Compile a policy corpus¶

This tutorial uses the docs-policy-v1 profile to compile the example Markdown corpus into a governed knowledge graph, then validates the result with competency questions.

Scenario¶

You have a set of internal documentation files and want to compile them into structured facts that your team can query with SPARQL. The compiler profile defines what gets extracted, what quality threshold is acceptable, and what questions the compiled graph must be able to answer.

Prerequisites¶

riverbank installed with [dev] extras
Docker Compose stack running (docker compose up -d)
riverbank init completed

Step 1: Register the profile¶

riverbank profile register examples/profiles/docs-policy-v1.yaml

This registers the docs-policy-v1 profile in the _riverbank.profiles table. The profile specifies:

Extractor: noop (for CI; swap to instructor for real extraction)
Model: llama3.2 via Ollama
Confidence threshold: 0.7
Named graph: http://riverbank.example/graph/trusted

Step 2: Review the profile¶

The profile at examples/profiles/docs-policy-v1.yaml contains:

name: docs-policy-v1
version: 1
extractor: noop
model_provider: ollama
model_name: llama3.2
embed_model: nomic-embed-text
max_fragment_tokens: 2000
named_graph: "http://riverbank.example/graph/trusted"

prompt_text: |
  Extract factual claims from documentation as RDF triples.
  For each claim provide: subject, predicate, object_value, confidence, evidence.
  Only extract claims directly supported by the text. Do NOT fabricate evidence.

editorial_policy:
  min_fragment_length: 50
  max_fragment_length: 8000
  min_heading_depth: 0
  confidence_threshold: 0.7
  allowed_languages: [en]

competency_questions:
  - id: cq-01
    description: "The corpus defines a concept called 'Confidence'"
    sparql: ASK { ?s ?p "Confidence" . }
  - id: cq-02
    description: "The corpus mentions evidence spans with character offsets"
    sparql: ASK { ?s ?p ?o . FILTER(CONTAINS(STR(?o), "character")) }
  - id: cq-03
    description: "The corpus contains at least one subject–predicate–object triple"
    sparql: ASK { ?s ?p ?o . }

The competency questions are SPARQL assertions that the compiled graph must satisfy. They function as regression tests for knowledge quality.

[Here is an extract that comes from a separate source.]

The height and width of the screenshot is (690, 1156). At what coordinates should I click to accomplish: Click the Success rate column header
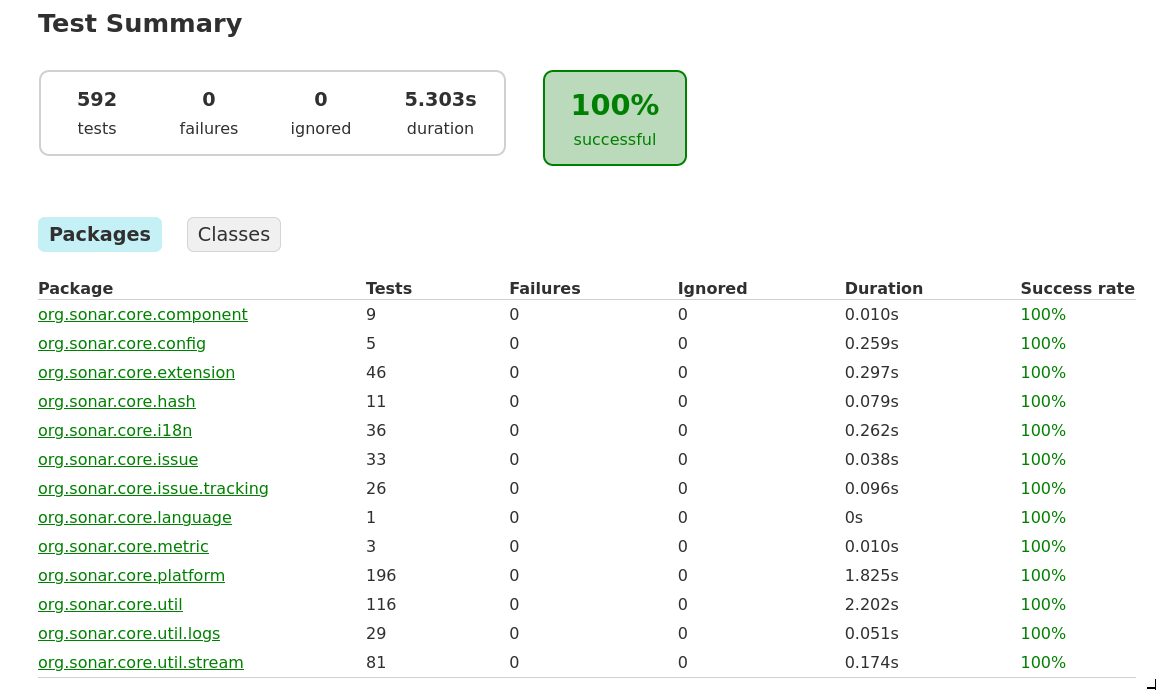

Step 3: Ingest the corpus¶

riverbank ingest examples/markdown-corpus/ --profile examples/profiles/docs-policy-v1.yaml

The pipeline will:

Discover the three Markdown files
Fragment each at heading boundaries
Apply the editorial policy gate (min 50 chars, max 8000 chars)
Skip unchanged fragments (hash check)
Extract triples using the configured extractor
Validate via SHACL and write to the named graph

Step 4: Query the result¶

riverbank query "SELECT ?s ?p ?o WHERE { ?s ?p ?o } LIMIT 20"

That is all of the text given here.